Worry is a form of superstition. The reason we’re afraid to stop worrying is because it feels as though if we do, we’re taking our eye off the ball: if we stop worrying about the safety of our children, something terrible might happen to them; if we stop obsessing about our health, we may get ill.

It can be uncomfortable to admit that you have chosen to worry, but when I look beneath the internal noise I can usually see that I’ve made a subconscious bargain with fate. That if I suffer enough now, I am somehow protecting myself from the very thing I fear might happen in the future. Once you see how futile this is, it makes no sense to continue and you are less inclined to do so. When we recognise worry for what it is – anxious thinking rather than important information about our future – we can find the courage to leave it alone. And with a clearer mind, we are far more able to find solutions to the challenges we are facing.

4 You can never know what another person is thinking

When someone upsets us, we suddenly acquire a crystal ball which lets us know how another person is thinking and feeling. We then assign a motive to their behaviour and become an expert on the inner workings of their mind. We do this to feel more in control – and the deeper our upset, the more likely we are to read that person’s mind through our own insecurities. ‘They said that because they deliberately wanted to hurt me.’ ‘That email was meant to put me in my place.’ Of course, the other person is making up our motives too, which is why relationship problems can escalate so rapidly into major arguments and misunderstandings.

The moment I become aware that I’m channelling my inner mind-reader, I step back to investigate the meaning I’m giving the other person’s behaviour. Do I know for a fact that they meant to hurt me, or is my assumption a product of my protective thinking?
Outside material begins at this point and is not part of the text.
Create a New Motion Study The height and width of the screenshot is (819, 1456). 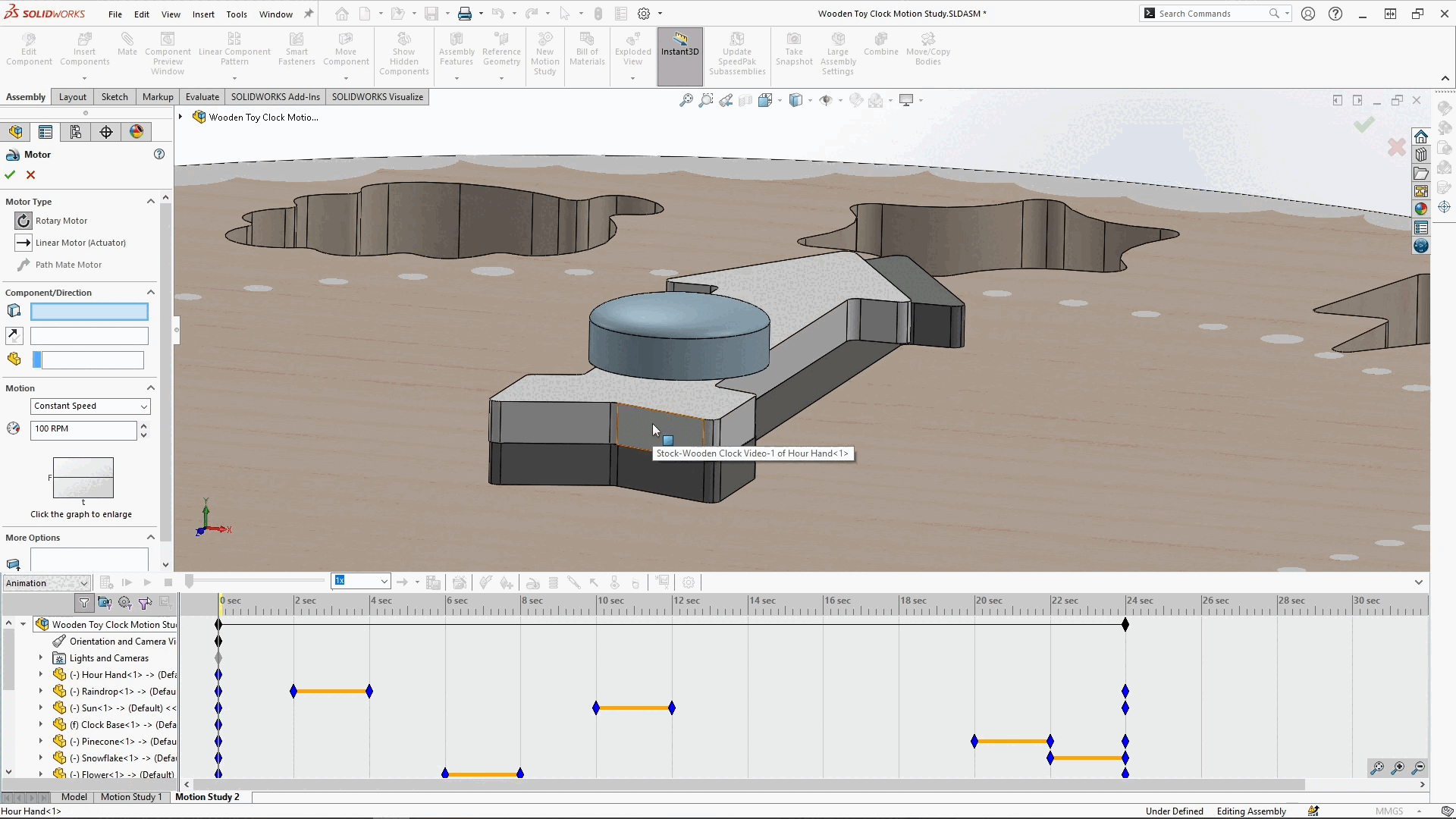[x=545, y=47]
The reality is, I can never truly know what someone else is thinking or feeling. I can only ever know the self-doubt behind my own actions. When I remember that we are all attempting to protect ourselves, that people hurt others because they feel hurt themselves, I can step out of my story and ask: what else is possible? I’ve invented the original motive, so who’s to say any number of alternative ones might be just as likely.

A kinder story will not only make me feel better, it will help me respond in a more helpful way. And personal challenges are always much easier to handle when I’m not wasting mental energy on anger or blame.

5 Cause the least amount of your own pain

Few of us can live a life without some discomfort or pain, but we can endeavour to cause as little of our own suffering as possible. The biggest influence we have over our feelings is our ability to make them worse. It’s all too easy to dredge up an unhappy memory or fantasise an angry exchange. We all have our own favourite brand of suffering, one energy-draining emotion that we indulge in the most:

The survival part of our brain may constantly be searching for what’s wrong but there’s always something to appreciate. Our suffering depends on where we put our focus. If what’s wrong is always available, then so is what is right.

I’ve learnt that I don’t have to listen to the overprotective, fearful child of my habitual thinking. It may be impossible to control what comes into my mind, and from a low mood my thinking is rarely helpful or true. But I can choose what to pay attention to and, most importantly, what to act on.

Ultimately, we are what we do, not what we think or feel. And to feel good we must act well. During even the most difficult times we can determine how we want to behave, even if we can’t choose how we get to feel.

Happiness is really about our happiness in ourselves. Act well when life is testing us and we may still hate what’s going on but we can like who we are. It is possible to be a failure at something and still be a person we are proud of.